The government says these funds, steered by local councillors and worth more than £200bn (€238bn) in total, must follow national foreign policy.

The Palestine Solidarity Campaign (PSC), the organisation making the challenge, is fearful the government’s veto will curtail pension funds’ ability to act in their members’ best interest and has applied for a judicial review of the powers.

The trade union Unison has previously called on its 1m members in local government to campaign for divestment from companies involved in the Israeli occupation of the West Bank.

The government says a judicial review is unnecessary and that the powers exist to prevent local authorities from pursuing a political, non-financial agenda with members’ savings.

The PSC’s challenge argues that the UK government veto could contravene EU law, which prohibits governments from directing where pension schemes put their money.

The UK government claims local authority pension funds are exempt from this law because town hall workers, unlike private-sector pension schemes, are guaranteed retirement benefits regardless of whether their savings in the pension fund do well or badly.

Government minister Marcus Jones, speaking in Parliament in November,  said benefits were guaranteed by statute.

This claim is repeated in a legal response from the government to the PSC’s lawyers.
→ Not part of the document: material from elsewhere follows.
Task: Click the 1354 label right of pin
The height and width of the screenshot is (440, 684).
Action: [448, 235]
But the claim is disputed.

The Scheme Advisory Board, which monitors the entire £200bn Local Government Pension Scheme, has legal opinion that there is no statutory guarantee from central government.
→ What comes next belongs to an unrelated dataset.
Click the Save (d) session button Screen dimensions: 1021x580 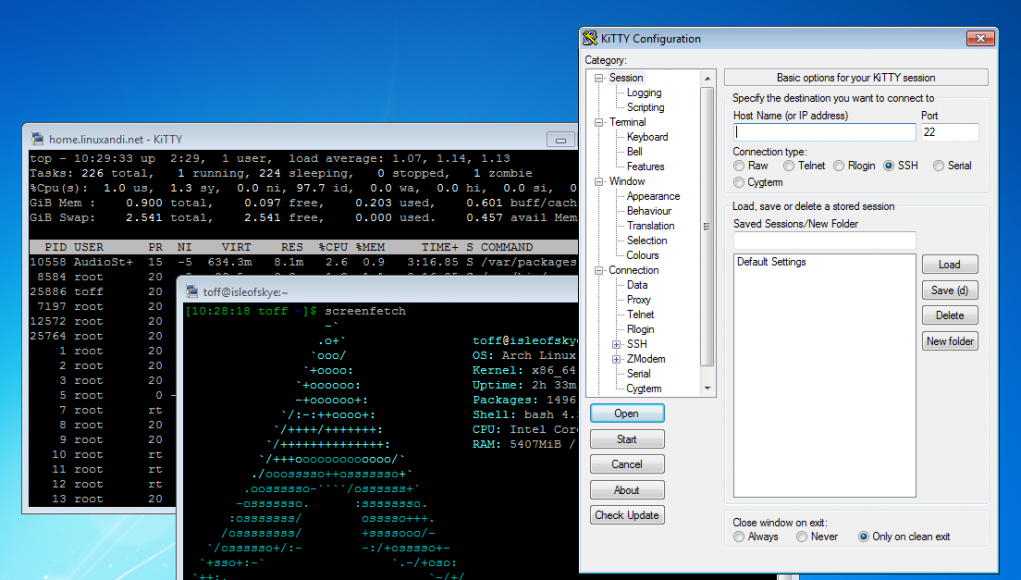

The PSC has now hired the same lawyer who gave that opinion, Nigel Giffin.

Peter Wallach, head of the Merseyside Pension Fund, one of the largest in the Local Government Pension Scheme, said: “There is no legal underpin to LGPS benefits. It is purely an assumption.

“I do not worry overly about this, but, at the same time, we cannot dismiss the possibility that this could be an issue at some point in the future.”

Cllr Kieran Quinn, chair of the UK Local Authority Pension Fund Forum and executive leader of Tameside Borough Council, is also fairly relaxed about the intervention power.

In the January issue of IPE magazine, Quinn writes: “While I agree there is a greater scope for central intervention in theory, I remain relaxed about what this will mean in practice.

“Pension funds can often do better than the likes of the Foreign Office in both identifying investment opportunities abroad and realising when it is prudent to step back, and, in my experience, the people who are the quickest to accuse pension funds of playing politics are almost always unable to provide specific examples to support their argument.”